One of the first things you should take time to do is to pick up a rock from your yard or somewhere close. Notice how many different shades and hues make up the rock? This mixture of colors is common throughout nature. There is no object that contains one solid color. This is the first valuable lesson in painting your display. You do not want to paint anything solid unless you want to ensure that it looks as phony as possible.
The next thing you will want to do is to try to obtain some pictures of the area you are attempting to depict. This will give you a color palate with which to work. Make sure that the pictures contain a sampling of all the different features that you are including in your model train layout. This includes water features as well as trees, rocks, hills, etc.
Once you know what colors you will need you have to find out what type of paints you can use on your casted display. While cast rock and other features can be painted with most any type of paint including oils, water colors, house paints, and even clothes dye the best choice would probably be artist acrylic paints. It is easily thinned with water and can be easily blended and cleaned up. It also has no odor which is a huge benefit. Pick your colors to match the colors you see in the picture; earth tones of greens, browns, dark yellows and black for the earthy parts and differing hues of greens for trees and shrubbery as well, also pick varying shades of blue for your water features.
Once you have your paints you are almost ready to begin. Make sure that you thoroughly clean your display before you begin to paint it. The dust that is left behind can ruin a perfectly good paint job and cause you to have to try to color match the part that is not damaged by it. Now you can begin to mix your paints. Use a flat piece of plastic to mix your paints on so you can have several different colors mixed up at the same time and will not dry quickly.
When you begin to paint your rocks keep in mind that the colors are not meant to be uniform. Mix up several different hues of grays, browns, reds or whatever color your rocks are meant to emulate. Refer back to your pictures often if you want to stay relative to the area you have copied. Apply some of each mixture of colors to your rocks in varying ways. Do not apply one shade to the right side, one to the left, one on top, and one on bottom. This can definitely make it look like a bad display trying to pass itself off as good. The only exception to this is when you are painting a section that is a simulation of rock that has been cut through by man.

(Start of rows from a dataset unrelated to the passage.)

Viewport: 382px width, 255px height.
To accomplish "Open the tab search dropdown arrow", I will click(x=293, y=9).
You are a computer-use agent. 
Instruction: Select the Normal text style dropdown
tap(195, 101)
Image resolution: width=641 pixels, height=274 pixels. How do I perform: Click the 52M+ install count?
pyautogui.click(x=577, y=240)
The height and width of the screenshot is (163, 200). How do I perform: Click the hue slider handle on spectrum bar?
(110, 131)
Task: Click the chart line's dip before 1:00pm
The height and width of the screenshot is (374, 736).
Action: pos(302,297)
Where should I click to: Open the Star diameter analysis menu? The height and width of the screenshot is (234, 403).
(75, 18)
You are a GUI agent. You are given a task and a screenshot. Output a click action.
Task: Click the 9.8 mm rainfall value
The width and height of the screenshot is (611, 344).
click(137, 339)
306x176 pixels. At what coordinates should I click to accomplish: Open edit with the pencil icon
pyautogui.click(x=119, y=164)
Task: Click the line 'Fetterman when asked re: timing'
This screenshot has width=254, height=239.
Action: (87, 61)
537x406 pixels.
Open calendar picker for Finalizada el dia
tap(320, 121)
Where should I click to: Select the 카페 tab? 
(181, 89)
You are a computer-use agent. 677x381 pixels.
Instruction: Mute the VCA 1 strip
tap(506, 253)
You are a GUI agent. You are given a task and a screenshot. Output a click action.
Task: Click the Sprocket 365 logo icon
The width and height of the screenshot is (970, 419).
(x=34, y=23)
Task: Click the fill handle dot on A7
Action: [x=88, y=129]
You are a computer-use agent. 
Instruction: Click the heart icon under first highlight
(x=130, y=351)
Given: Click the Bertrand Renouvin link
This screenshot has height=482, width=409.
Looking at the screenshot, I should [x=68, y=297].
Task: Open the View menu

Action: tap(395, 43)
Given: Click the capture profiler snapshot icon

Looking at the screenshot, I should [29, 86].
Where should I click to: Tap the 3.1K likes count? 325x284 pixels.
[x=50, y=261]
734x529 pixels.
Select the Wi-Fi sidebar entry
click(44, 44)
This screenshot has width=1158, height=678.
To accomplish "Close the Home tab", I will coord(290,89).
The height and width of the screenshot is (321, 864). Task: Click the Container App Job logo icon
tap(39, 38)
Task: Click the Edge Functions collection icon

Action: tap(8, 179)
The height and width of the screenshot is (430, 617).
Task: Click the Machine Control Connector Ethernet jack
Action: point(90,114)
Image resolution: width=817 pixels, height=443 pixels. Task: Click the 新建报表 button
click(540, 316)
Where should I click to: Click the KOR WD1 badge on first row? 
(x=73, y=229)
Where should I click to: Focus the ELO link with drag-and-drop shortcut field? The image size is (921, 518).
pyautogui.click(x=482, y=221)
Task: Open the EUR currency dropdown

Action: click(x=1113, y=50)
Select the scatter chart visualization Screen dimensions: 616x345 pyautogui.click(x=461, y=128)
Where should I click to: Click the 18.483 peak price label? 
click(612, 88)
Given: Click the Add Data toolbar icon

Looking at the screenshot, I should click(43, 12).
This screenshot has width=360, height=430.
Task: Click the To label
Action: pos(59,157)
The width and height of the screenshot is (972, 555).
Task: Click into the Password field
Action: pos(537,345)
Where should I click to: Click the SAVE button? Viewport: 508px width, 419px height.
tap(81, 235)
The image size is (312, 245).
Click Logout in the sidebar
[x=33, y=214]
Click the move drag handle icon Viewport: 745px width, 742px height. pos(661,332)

If you have ever been driving down the highway and went through man-made mountain passes you will notice that you can actually see the different strata in the rock. This is the only time you should paint this hard of a line on your rock features. Once you get the hang of painting your rocks you can try your hand at trees and other vegetation. Remember to refer to the pictures often as a point of reference and with a bit of practice you will soon have a miniature piece of land sitting in the middle of your train display.